Diretor equilibra ações com humor e ironia
Há em Moni uma persistência, uma tentativa de superar-se a partir do que permite sua sobrevivência e não apenas assentar sua vida sobre um sonho. Inexiste o esperar por vir, que pode durar anos. E ela não deverá se transformar numa Penélope à espera de seu Ulisses. Não é dada a grandes gestos, reações virulentas; é mais contida, de ficar na expectativa, mas não de se entregar. É, assim, o oposto de Dasha, que espalha sua rebeldia por todos os lados.
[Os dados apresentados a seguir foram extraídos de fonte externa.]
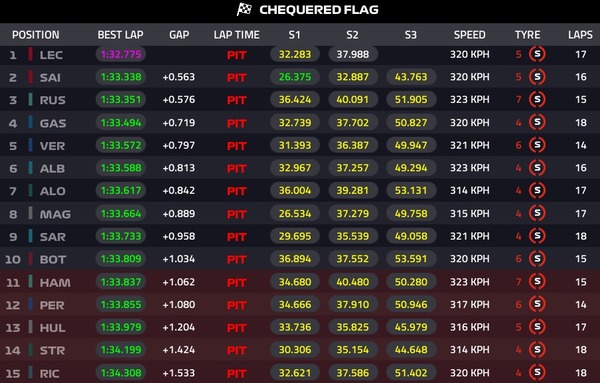Click the chequered flag icon in header

tap(244, 9)
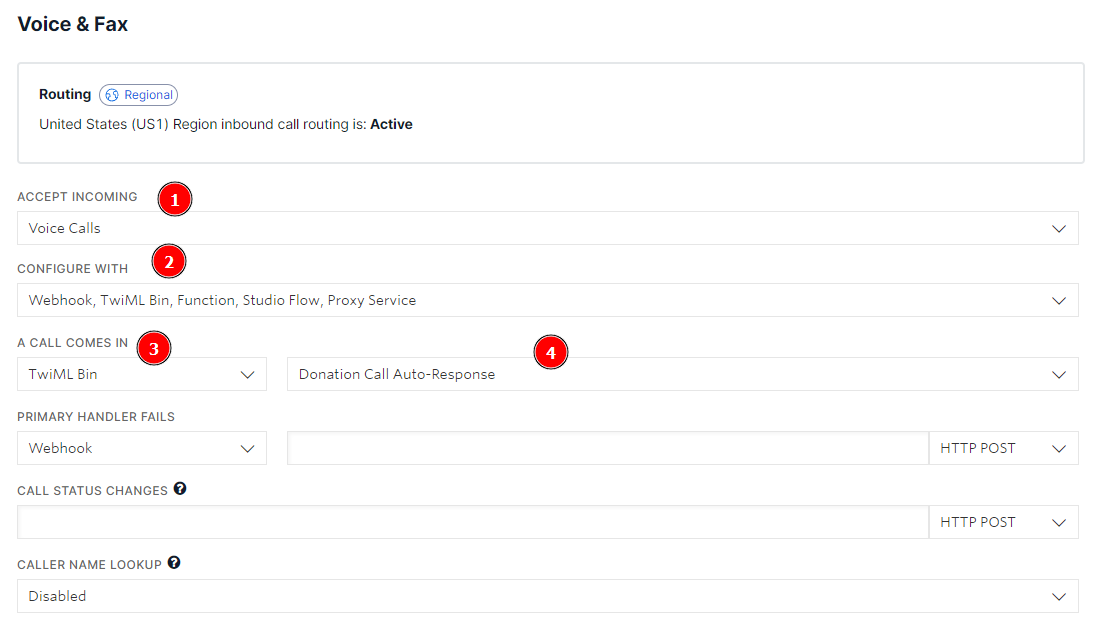Click red annotation marker number 3
1103x624 pixels.
(153, 348)
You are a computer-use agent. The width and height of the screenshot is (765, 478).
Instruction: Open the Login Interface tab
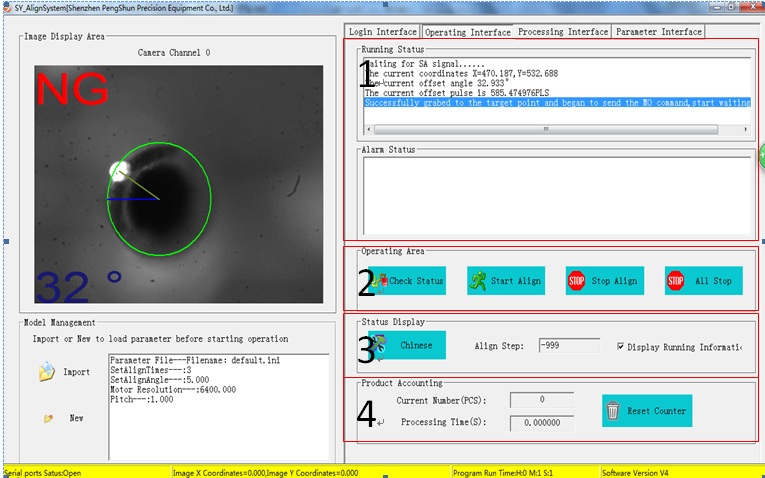coord(382,32)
A forma como Bohdan Sláma desamarra estes nós, centrados em personagens muito vivos e simbólicos de um país em reconstrução, traduz o não conformismo, o não se entregar às fórmulas impostas pelo sistema adotado no pós-Queda do Muro de Berlim. Seus personagens irão encontrar saídas coerentes com o comportamento tido durante todo o filme.
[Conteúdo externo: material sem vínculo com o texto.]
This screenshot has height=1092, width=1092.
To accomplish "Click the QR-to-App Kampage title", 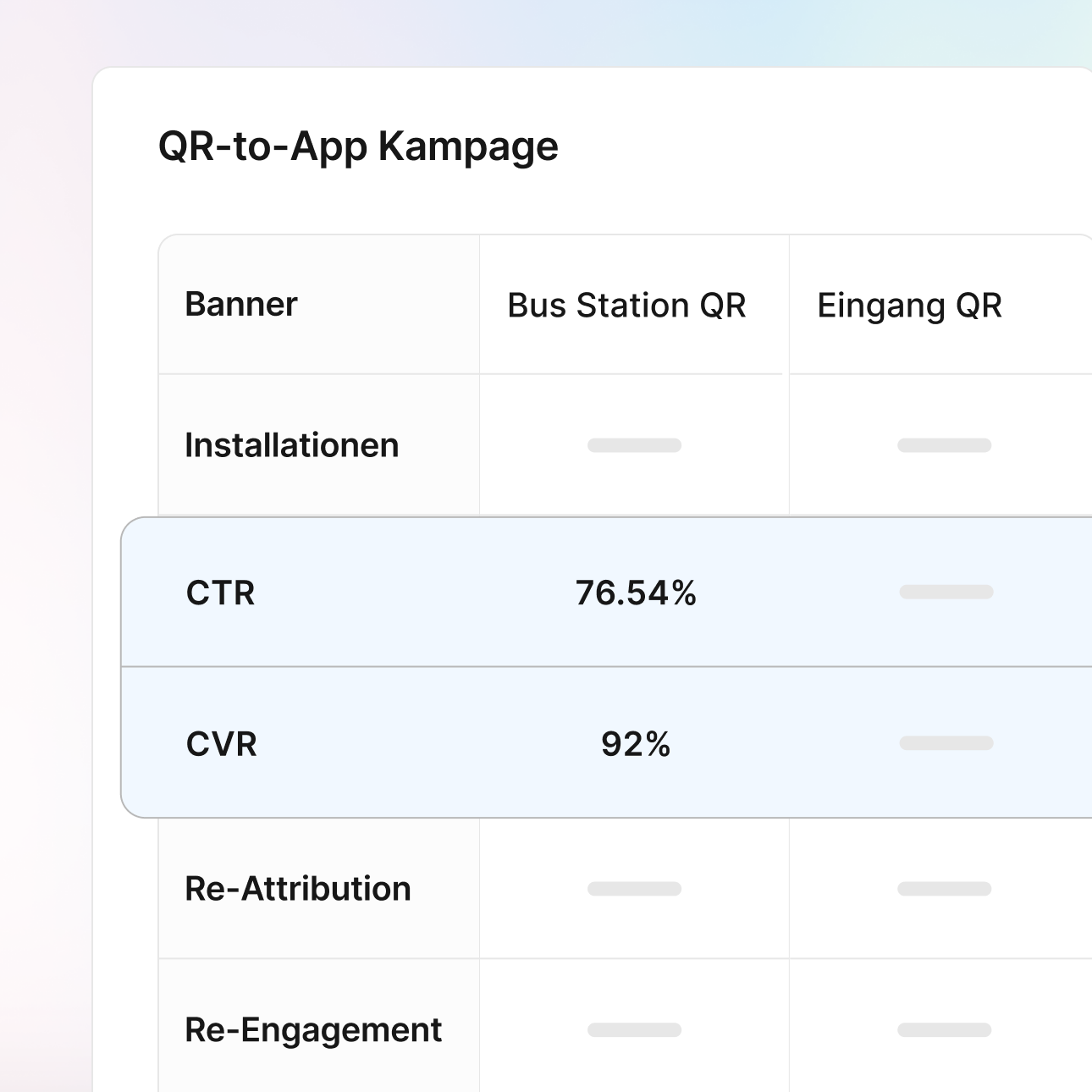I will (x=358, y=146).
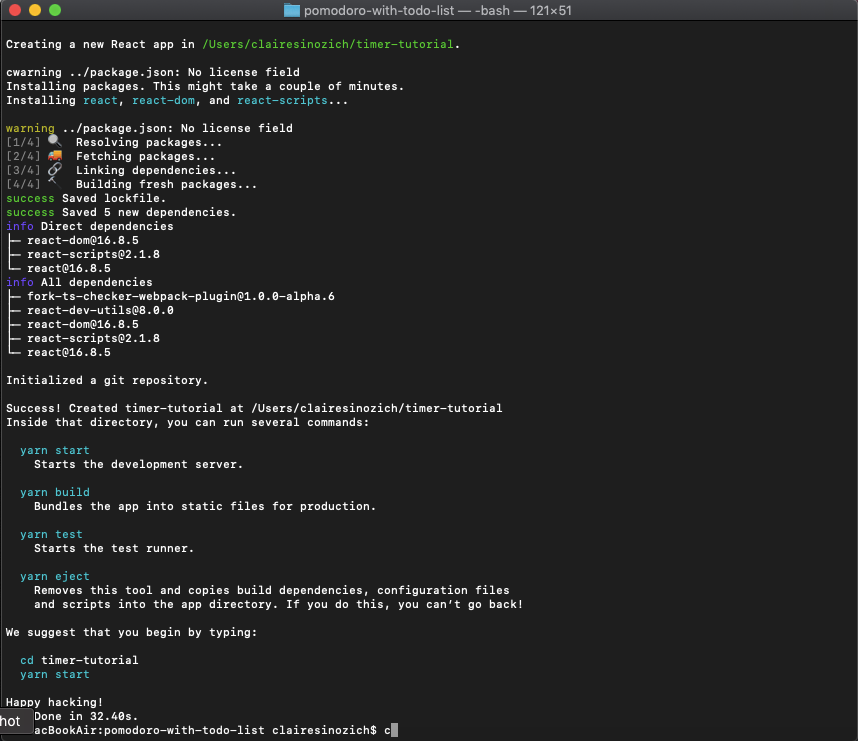
Task: Click the green maximize traffic light
Action: tap(54, 11)
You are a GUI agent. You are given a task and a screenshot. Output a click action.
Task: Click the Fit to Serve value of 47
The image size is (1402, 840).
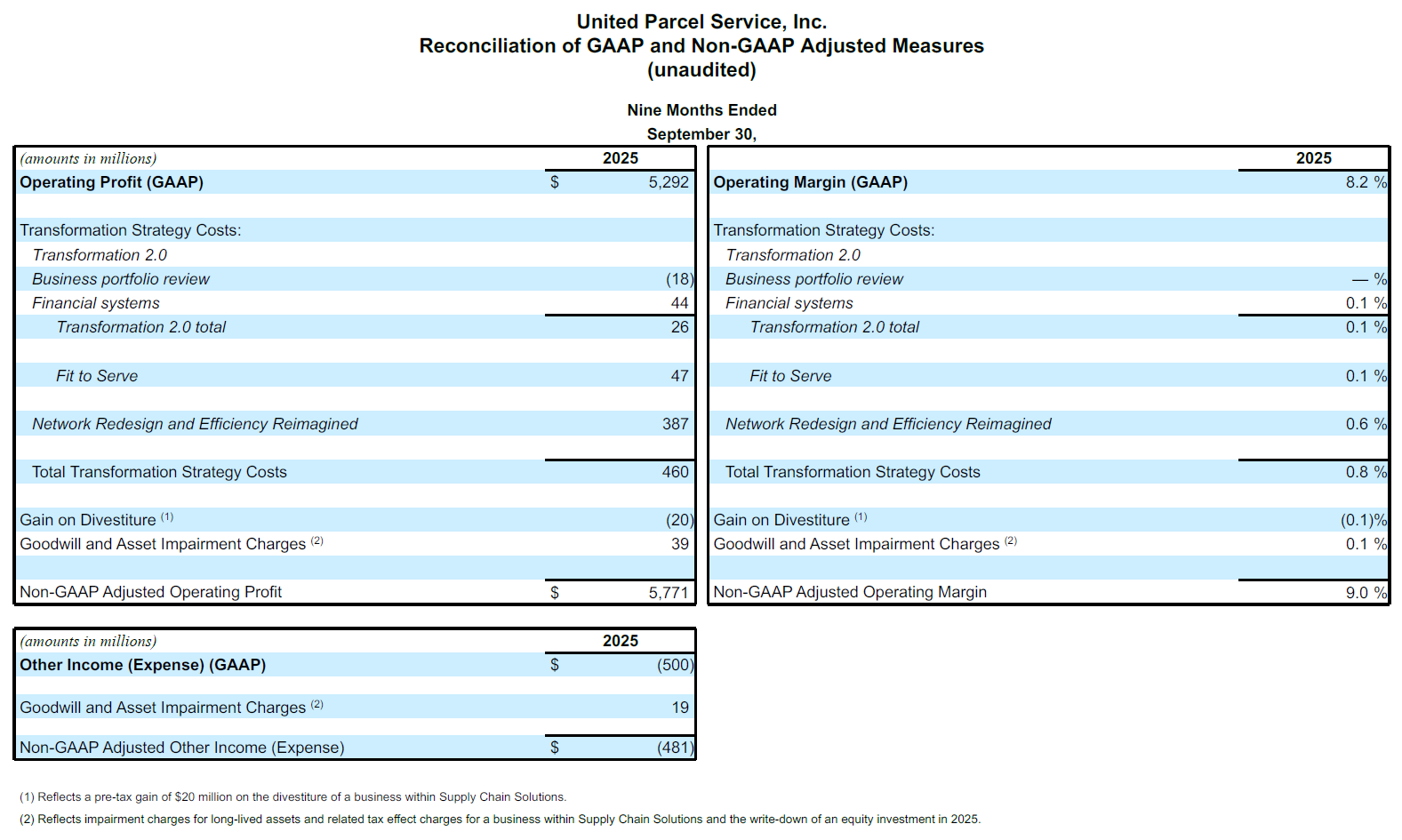(x=679, y=376)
O irromper de Dasha durante um encontro da família, na gleba de Tonik para pegar os gêmeos Pat e Denis, mostra isto. Ela está viva e é capaz de ser dona de sua própria vida. Não bastasse isto, também Moni irá surpreender, com seu jeito comedido e centrado de resolver as coisas. Este foi o modo do diretor Bohdan Sláma dizer como seres em contradição podem encontrar soluções não contraditórias para suas vidas. “Algo Como a Felicidade” não é, entretanto, um filme cerebral, de lento escoar, típico do filme de arte dos anos 50 e 60; é vivo e ágil. Há muita dor e indecisão nas situações e no comportamento dos personagens, que o diretor contorna com humor, vivacidade e ironia, como nos instantes em que a tia de Tonik está à morte. Nada de choro. E a correlação entre a vida cotidiana e projeções político-sociais se dão no decorrer da ação, sem forçar para um lado ou outro.
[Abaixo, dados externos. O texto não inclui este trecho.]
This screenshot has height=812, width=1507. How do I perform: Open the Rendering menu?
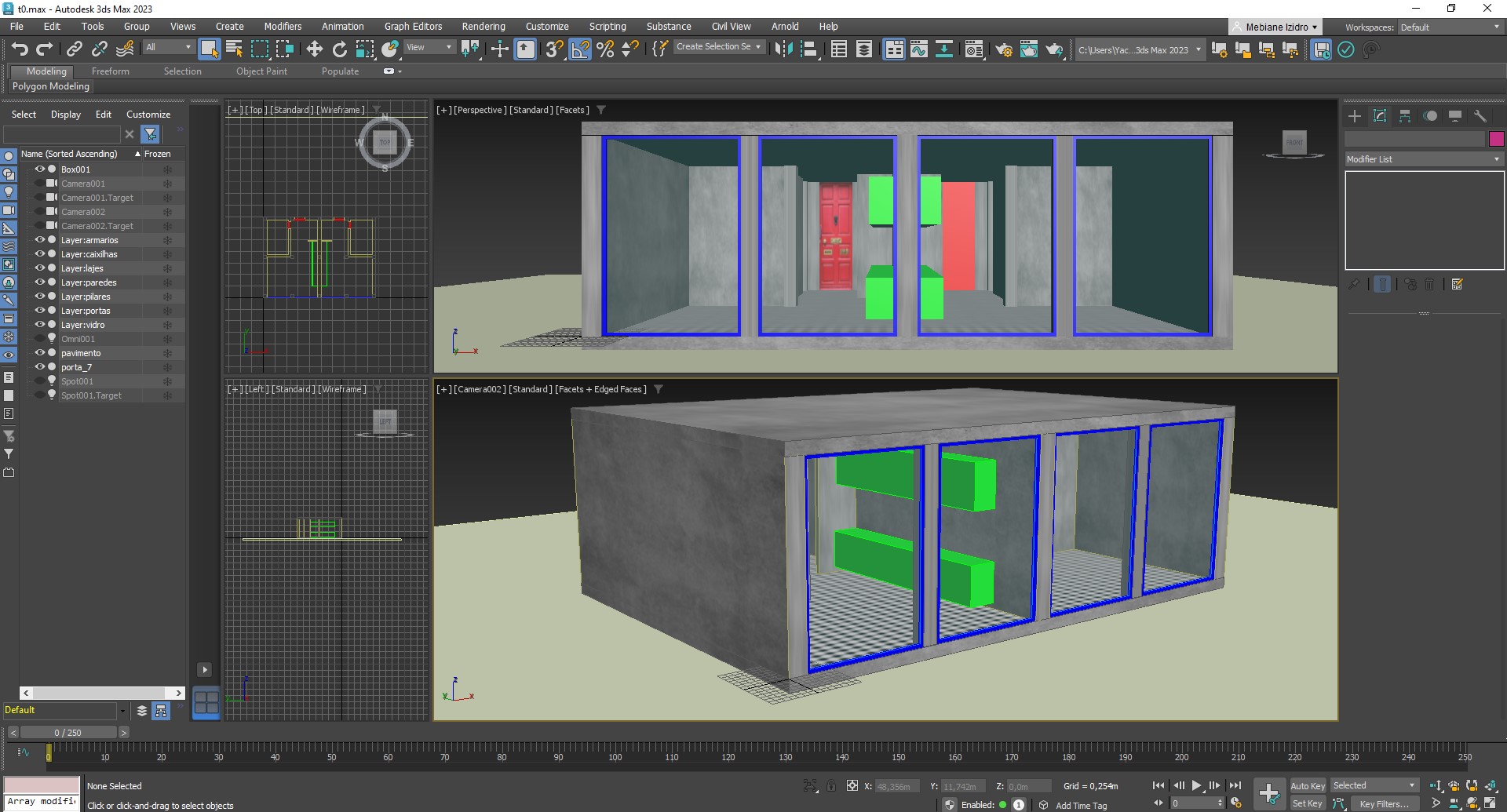(483, 27)
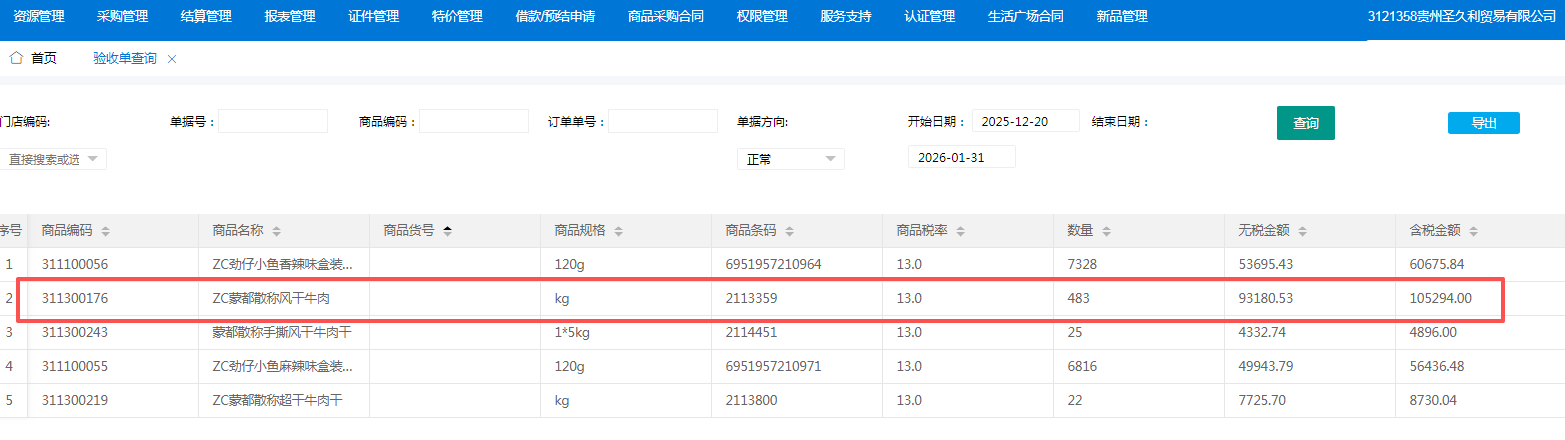The height and width of the screenshot is (440, 1565).
Task: Sort by 商品编码 column arrows
Action: [106, 231]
São eles que estabelecem o equilíbrio, que permitem aos personagens transitar de uma ação a outra. Eles estão presos a situações que não entendem bem, o que exige reações condizentes com a visão que o entorno lhes permite. São, enfim, personagens que retratam bem o comportamento da juventude deste princípio de Terceiro Milênio, onde nada está definido e as aparências assumem o lugar do real. Da jovem com filhos, sem companheiro e sem perspectivas alguma na estrutura social em que vive, que tenta manter-se à tona, a todo custo, à que nutre certa esperança na relação a dois, mas que, no final, cede a seus sentimentos, menos idealistas ou românticos. E notadamente da compulsão pelo sexo, forma de compensar as hesitações e ausência de soluções de longa duração. Tudo muito fugaz, apressado. Este é o encanto deste “Algo Como a Felicidade”, que atesta o quanto é enganosa a busca de saída num sistema em crise.
“Algo Como a Felicidade”. “Stesti”. Drama. Alemanha/República Tcheca. 2005. Duração: 100 minutos. Roteiro/direção: Bohdan Sláma. Elenco: Tatiana Vilhelmová, Pavel Liska, Ana Gieslerová, Bolek Polivka, Smona Stasová, Marek Daniel.